Seemingly Inextricable Dynamic Differences: The Case of Concealed Gun Permit, Violent Crime and State Panel Data
48 Pages Posted: 26 Jun 2017
Date Written: June 24, 2017
Setting off an ongoing controversy, Lott and Mustard (1997) famously contended that so-called shall-issue laws (SILs) deterred violent crime. In this controversy the weapon of choice has been the inherently static differences-in-differences (DiD) estimator applied to state and county panel data spanning various intervals of time. In contrast, by accounting for the behaviors of forward-looking potential and contemporaneous violent criminals, this paper uses a novel method, the seemingly inextricable dynamic differences (SIDiD) estimator. SIDiD nests DiD and yields unbiased and time-consistent estimates of three distinct contemporaneous effects of SILs: the entry effect on those eligible to enter, the surprise effect on violent criminals who entered prior to the adoption of SILs, and the selection effect on violent criminals who entered afterwards.

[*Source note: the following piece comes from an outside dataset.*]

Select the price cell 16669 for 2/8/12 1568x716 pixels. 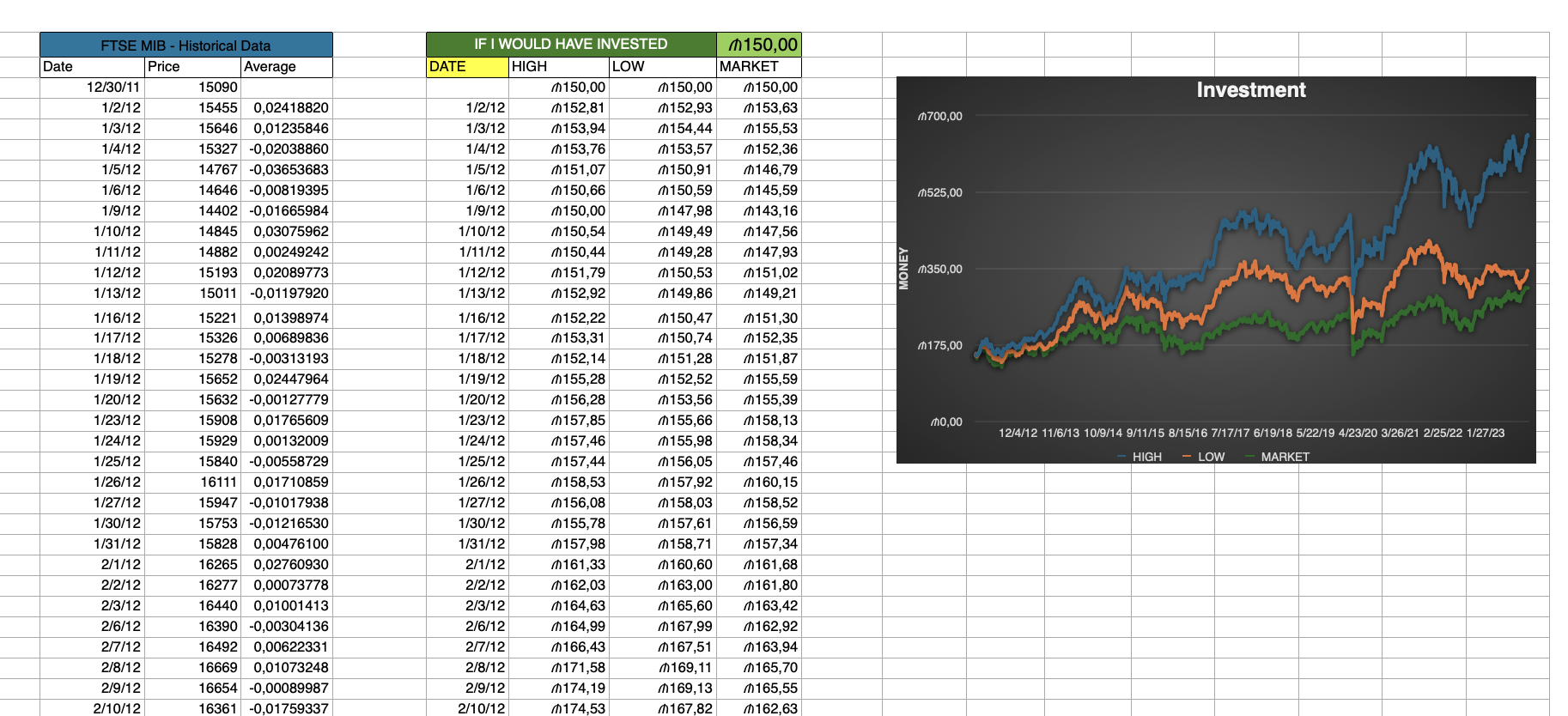coord(217,667)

Applying our new method to the standard state panel data and controls in the literature, we:
(i) estimate that all three effects to be robustly positive and significant with the dominance of increased entry resulting in a larger population of violent criminals, more churning of in and out of the violent crime population and an increase in violent crime rates,
(ii) find overwhelming evidence against the L&M's deterrence hypothesis,
(iii) reject decisively the restrictions that would reduce our dynamic specification to that of the static DiD,
(iv) show that the famously differing results between L&M and Ayers and Donohue (2003, 2009) stem from the relatively short post-treatment sample of L&M where the DiD estimate is a combination of mostly the entry and surprise effect whereas in the longer post-treatment samples of A&D the DiD estimate is a combination of all three effects. Finally,
(v) we estimate that in the counterfactual absence of SILs, the rate of violent crime would be reduced by one third.